There is another approach to measuring improvements in near vision, such as near visual activities questionnaires [39]. The literature on these important instruments for presbyopia research has been recently reviewed and their accuracy demonstrated [39]. These short 10-item questionnaires could be systematically used for assessing near vision performance [39], thus showing the changes produced in near vision performance by different treatment options for presbyopia correction. The aim of our group is to implement these instruments in future research with FOV Tears.

Interestingly, the effect of improving reading visual acuity with FOV Tears was more pronounced in older subjects and in more hyperopic subjects. The greater effect in older participants may indicate a possible mechanism of action either at the level of the ciliary muscle or at the level of the internal gradient index, which changes with age [21].

Patients receiving treatment with pilocarpine may be at risk of developing retinal detachment. Further studies with longer follow-up are therefore necessary to access this risk as retinal detachment post-treatment with pilocarpine 1.25% for the treatment of presbyopia was reported in two studies [40, 41]. It is also important to note that the patients who developed retinal detachment had pre-existing retinal pathology, suggesting that the treatment of high-risk patients with pilocarpine should be avoided. Nevertheless, FOV Tears contain a relatively low concentration of pilocarpine (0.247%), and further studies are necessary to ascertain the risk of developing retinal detachment with this lower concentration.

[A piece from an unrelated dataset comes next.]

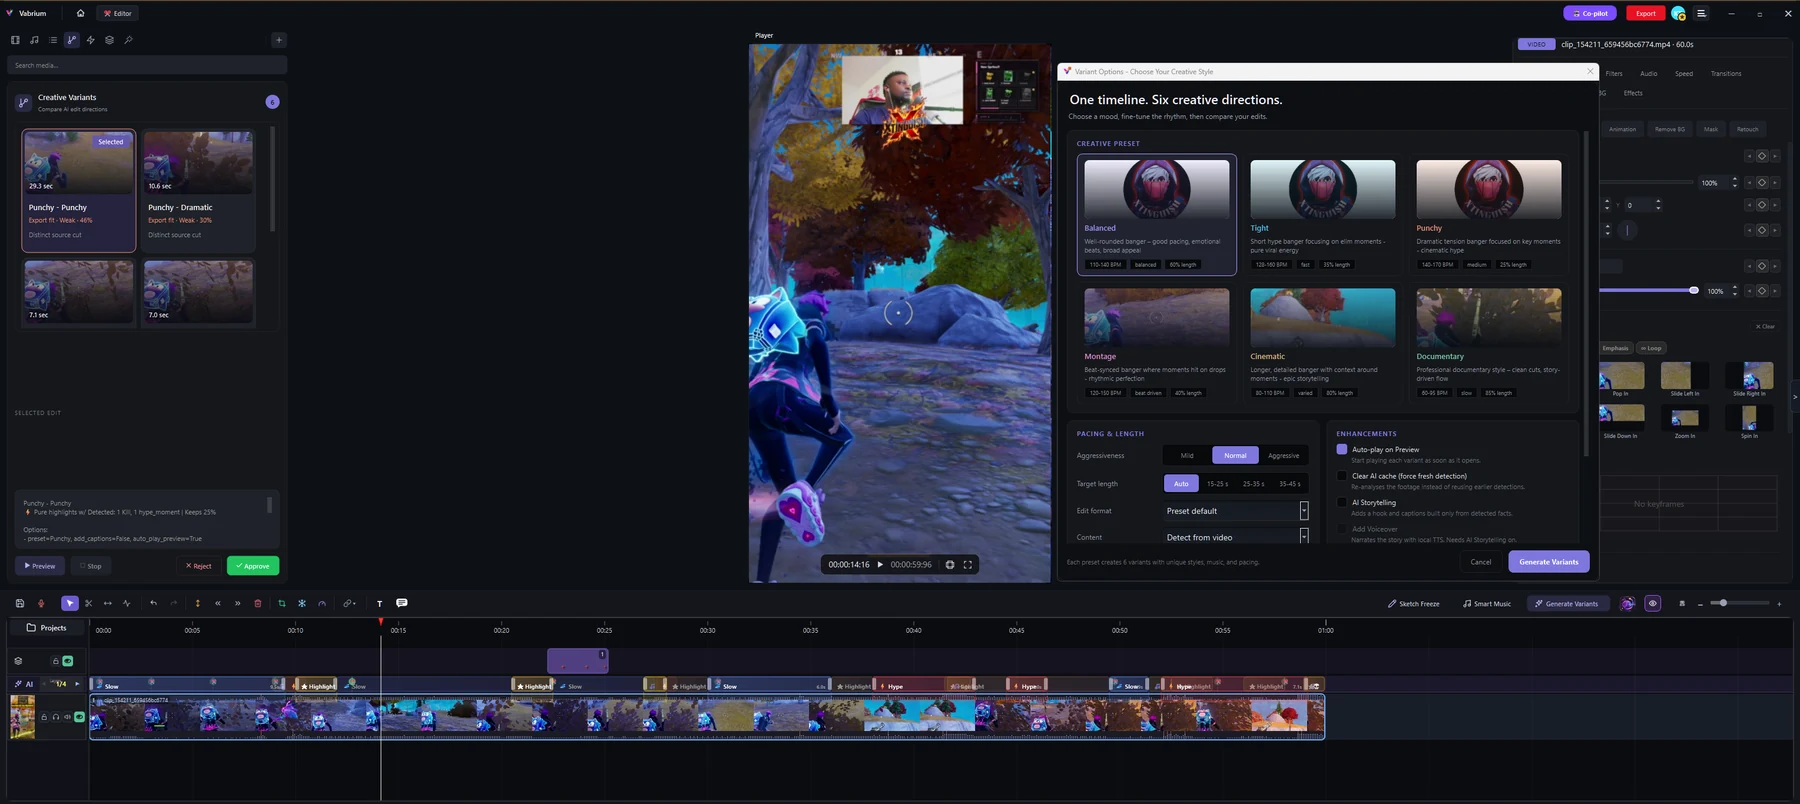The image size is (1800, 804).
Task: Click the green crop icon in timeline toolbar
Action: pos(282,603)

This study has several limitations. The design was a case series, and the follow-up duration was very short; therefore, the long-term effect of this agent in near visual acuity and pupil dynamics is not known. This was a non-randomized study, and a control group was not included. Thus, to reduce bias and allow masking, further randomized clinical trials are important to test the effect of this agent on the pupil diameter. The measurement of near unaided visual acuity should be standardized, as well as the illumination of the reading charts. Further studies should be performed to compare binocular distance-corrected near visual acuity and defocus curves pre- and post-instillation of FOV tears to better understand the factors that can affect visual performance using this treatment strategy.

Conclusions

In conclusion, the results of the present study suggest that the changes in the photopic and scotopic pupil were not associated with the improvement of unaided binocular visual acuity for near vision. Future research testing of accommodation under laboratory conditions following instillation of these drops is of paramount importance in presbyopia treatment. Further studies on the effect of treatment should evaluate both near uncorrected visual acuity and near visual activity performance.